А те из монахов, в чьих сердцах зародилось сомнение, ударяли себя кулаком в грудь, ибо богобоязненный страх охватил их. И никто уже в тот вечер не думал о сдаче.

Но хотя сердца старших укрепили слова Кордецкого, все же губительное семя, брошенное послом-изменником, принесло ядовитые плоды.

Известие об отречении Яна Казимира и о невозможности ждать помощи извне перешло от шляхты к женщинам, от женщин к прислуге, челядь распространила его в войске, на которое оно произвело самое ужасное впечатление. Не так испугало оно крестьян, но именно опытные солдаты-профессионалы стали собираться на сходы, доказывать невозможность дальнейшего сопротивления, жаловаться на упорство монахов, ничего не понимающих в военном деле, и составлять заговоры.

Один пушкарь, немец, посоветовал, чтобы солдаты сами взяли в руки все дело и вошли в сношение со шведами о сдаче крепости. Другие подхватили эту мысль, но нашлись и такие, которые не только запротестовали против такой измены, но еще дали знать о ней Кордецкому.

Ксендз Кордецкий, который умел соединять в себе глубочайшую веру в силы небесные с самой дальновидной земной осторожностью, уничтожил в корне тайно распространившийся мятеж. Прежде всего он прогнал из монастыря зачинщиков мятежа, с пушкарем во главе, не опасаясь нисколько, что они могут донести шведам о состоянии крепости и о ее слабых местах; наконец, удвоив гарнизону месячное содержание, он взял с него клятву защищать монастырь до последней капли крови.
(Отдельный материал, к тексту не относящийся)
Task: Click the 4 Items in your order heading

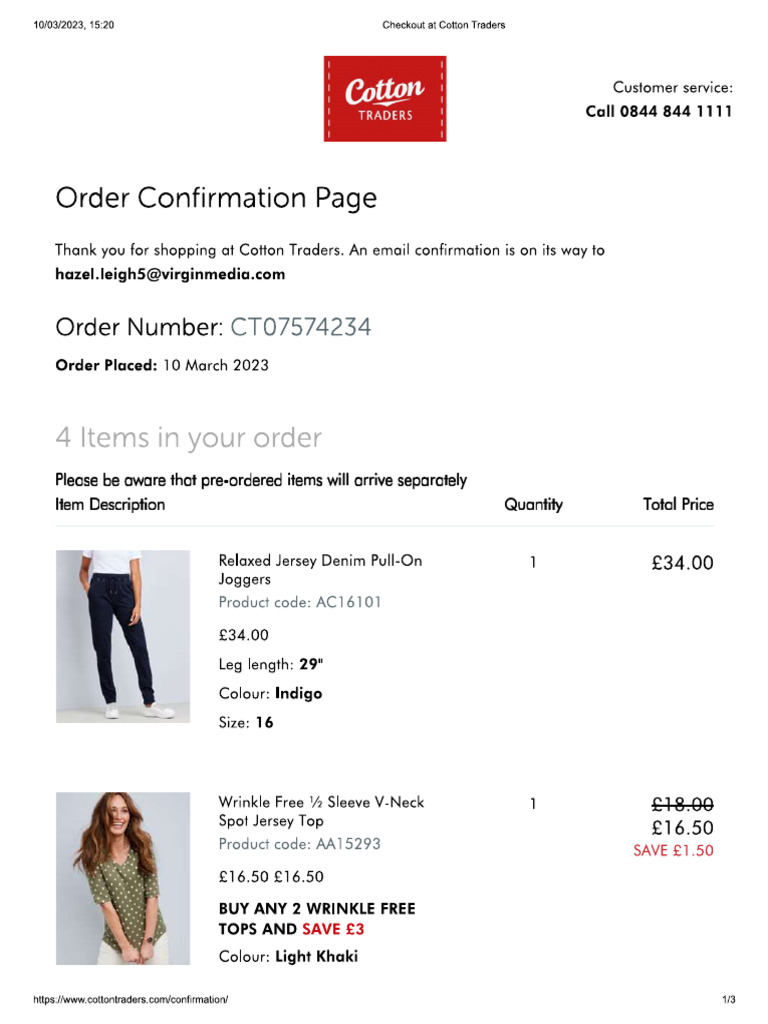Action: (189, 438)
Но в то же время он удвоил и свою бдительность, решив одинаково следить как за наемными солдатами, так за шляхтой и даже за своими монахами. Старшие отцы должны были участвовать в ночных песнопениях; молодые кроме Божьей службы должны были нести и службу на стенах; на следующий день состоялся смотр пехоты; в каждую башню было назначено по одному шляхтичу, с его челядью, десятью монахами и двумя надежными пушкарями. Все они должны были не сходить с назначенных им позиций ни днем ни ночью.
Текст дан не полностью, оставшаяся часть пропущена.